WHAT YOU WILL DO :: From the entries, copy each line that includes "portátil".

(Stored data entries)
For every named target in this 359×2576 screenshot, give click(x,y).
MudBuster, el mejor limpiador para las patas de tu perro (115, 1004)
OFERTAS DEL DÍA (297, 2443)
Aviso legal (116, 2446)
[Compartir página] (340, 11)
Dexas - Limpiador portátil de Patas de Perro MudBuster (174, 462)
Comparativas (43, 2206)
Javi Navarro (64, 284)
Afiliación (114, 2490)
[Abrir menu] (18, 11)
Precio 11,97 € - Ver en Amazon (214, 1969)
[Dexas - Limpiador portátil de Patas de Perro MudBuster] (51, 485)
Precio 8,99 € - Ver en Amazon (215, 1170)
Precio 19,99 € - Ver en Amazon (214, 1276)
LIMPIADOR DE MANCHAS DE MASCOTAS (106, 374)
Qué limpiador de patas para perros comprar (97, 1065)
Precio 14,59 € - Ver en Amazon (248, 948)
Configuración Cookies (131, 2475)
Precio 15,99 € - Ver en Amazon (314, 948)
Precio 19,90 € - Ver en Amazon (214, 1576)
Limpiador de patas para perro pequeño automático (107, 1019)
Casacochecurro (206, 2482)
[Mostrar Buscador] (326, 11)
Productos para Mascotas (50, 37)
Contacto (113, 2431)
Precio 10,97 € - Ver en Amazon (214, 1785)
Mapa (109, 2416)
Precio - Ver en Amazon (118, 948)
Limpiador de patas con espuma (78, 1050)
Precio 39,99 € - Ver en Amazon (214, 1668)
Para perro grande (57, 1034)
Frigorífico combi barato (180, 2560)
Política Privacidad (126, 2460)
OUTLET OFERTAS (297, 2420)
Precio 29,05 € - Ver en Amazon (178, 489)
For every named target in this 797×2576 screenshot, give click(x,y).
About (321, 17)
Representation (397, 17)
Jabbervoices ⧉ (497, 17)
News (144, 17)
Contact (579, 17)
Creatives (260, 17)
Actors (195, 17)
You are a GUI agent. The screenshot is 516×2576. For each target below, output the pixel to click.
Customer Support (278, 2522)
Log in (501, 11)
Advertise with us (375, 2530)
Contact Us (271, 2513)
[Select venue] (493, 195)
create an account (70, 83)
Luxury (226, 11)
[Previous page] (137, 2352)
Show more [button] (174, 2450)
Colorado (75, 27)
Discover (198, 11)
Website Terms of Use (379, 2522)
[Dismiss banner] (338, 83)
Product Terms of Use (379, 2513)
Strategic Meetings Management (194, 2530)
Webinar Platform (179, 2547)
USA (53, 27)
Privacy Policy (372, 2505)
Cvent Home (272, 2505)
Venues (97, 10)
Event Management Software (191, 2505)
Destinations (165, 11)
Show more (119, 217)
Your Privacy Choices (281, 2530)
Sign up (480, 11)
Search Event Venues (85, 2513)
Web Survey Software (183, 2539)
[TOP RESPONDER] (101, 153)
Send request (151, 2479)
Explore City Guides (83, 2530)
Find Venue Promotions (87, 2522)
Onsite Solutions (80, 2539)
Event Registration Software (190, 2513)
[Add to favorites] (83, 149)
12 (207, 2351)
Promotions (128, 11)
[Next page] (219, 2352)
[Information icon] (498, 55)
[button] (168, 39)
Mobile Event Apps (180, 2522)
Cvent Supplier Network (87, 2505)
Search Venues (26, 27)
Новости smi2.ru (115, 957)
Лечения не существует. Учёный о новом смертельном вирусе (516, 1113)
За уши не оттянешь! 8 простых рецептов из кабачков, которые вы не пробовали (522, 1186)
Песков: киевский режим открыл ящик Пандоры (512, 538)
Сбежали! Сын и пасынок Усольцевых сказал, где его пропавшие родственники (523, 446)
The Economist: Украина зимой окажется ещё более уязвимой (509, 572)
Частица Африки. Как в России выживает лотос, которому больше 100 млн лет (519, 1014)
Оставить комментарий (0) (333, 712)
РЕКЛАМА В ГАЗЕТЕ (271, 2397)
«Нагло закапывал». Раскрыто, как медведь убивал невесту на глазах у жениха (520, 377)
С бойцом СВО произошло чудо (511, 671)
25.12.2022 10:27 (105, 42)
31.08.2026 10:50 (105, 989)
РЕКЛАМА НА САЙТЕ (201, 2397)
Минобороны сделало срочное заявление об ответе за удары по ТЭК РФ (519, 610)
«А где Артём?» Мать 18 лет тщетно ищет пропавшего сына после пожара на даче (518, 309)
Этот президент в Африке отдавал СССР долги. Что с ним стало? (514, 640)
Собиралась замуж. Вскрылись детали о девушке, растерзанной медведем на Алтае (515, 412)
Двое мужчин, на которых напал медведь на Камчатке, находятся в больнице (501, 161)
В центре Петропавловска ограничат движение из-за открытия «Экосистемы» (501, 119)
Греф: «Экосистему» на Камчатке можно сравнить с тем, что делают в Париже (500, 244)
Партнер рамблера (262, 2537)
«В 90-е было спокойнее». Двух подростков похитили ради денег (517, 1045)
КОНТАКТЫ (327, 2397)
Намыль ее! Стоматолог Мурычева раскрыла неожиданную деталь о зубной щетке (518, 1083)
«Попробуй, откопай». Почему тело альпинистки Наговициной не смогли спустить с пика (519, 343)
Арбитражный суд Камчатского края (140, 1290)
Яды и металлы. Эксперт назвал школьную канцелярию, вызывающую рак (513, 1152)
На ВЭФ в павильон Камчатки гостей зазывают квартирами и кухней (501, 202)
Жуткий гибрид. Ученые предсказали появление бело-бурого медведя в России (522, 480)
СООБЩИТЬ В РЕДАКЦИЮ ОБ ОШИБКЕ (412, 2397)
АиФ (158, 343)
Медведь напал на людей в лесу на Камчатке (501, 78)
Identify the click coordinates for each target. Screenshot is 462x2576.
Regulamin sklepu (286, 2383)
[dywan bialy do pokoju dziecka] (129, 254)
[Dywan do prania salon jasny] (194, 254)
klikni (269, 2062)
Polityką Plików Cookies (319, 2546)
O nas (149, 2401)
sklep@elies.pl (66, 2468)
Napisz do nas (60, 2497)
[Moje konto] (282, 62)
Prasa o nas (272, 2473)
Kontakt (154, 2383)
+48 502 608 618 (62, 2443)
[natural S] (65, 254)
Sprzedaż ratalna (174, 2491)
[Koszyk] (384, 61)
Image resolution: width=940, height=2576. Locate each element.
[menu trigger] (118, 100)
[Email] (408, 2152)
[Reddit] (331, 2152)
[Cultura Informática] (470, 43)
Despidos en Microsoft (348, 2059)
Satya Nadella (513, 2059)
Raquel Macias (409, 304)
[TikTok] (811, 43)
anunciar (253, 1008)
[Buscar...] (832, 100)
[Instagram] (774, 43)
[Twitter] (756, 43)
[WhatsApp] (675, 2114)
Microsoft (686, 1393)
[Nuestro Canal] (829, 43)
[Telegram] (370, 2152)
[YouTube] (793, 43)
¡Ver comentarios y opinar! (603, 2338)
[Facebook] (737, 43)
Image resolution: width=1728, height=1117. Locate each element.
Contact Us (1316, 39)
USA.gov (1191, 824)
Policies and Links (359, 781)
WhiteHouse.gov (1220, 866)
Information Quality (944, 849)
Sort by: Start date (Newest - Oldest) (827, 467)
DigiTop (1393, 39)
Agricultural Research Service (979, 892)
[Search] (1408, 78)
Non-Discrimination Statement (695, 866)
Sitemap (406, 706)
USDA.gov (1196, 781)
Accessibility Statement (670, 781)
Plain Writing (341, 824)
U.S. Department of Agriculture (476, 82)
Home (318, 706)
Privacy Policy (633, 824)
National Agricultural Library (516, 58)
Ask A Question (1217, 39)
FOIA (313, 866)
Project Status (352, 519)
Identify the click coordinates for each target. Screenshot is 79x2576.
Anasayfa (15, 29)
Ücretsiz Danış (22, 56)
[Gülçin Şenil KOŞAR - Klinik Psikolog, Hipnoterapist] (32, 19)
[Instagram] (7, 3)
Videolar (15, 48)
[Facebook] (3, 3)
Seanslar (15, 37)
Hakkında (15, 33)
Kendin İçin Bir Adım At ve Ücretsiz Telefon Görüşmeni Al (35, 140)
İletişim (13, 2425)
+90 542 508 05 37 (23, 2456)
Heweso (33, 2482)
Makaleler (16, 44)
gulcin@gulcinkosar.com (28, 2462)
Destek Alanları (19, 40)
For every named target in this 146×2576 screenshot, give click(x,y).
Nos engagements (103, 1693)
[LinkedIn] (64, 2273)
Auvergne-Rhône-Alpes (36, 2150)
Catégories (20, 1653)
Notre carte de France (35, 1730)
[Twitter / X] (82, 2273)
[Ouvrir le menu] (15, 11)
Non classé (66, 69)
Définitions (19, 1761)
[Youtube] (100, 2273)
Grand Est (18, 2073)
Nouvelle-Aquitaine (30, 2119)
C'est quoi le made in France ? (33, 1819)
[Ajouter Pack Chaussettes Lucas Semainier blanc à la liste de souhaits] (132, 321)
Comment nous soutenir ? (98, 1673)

FINISHED TASK ::
Dexas - Limpiador portátil de Patas de Perro MudBuster (174, 462)
[Dexas - Limpiador portátil de Patas de Perro MudBuster] (51, 485)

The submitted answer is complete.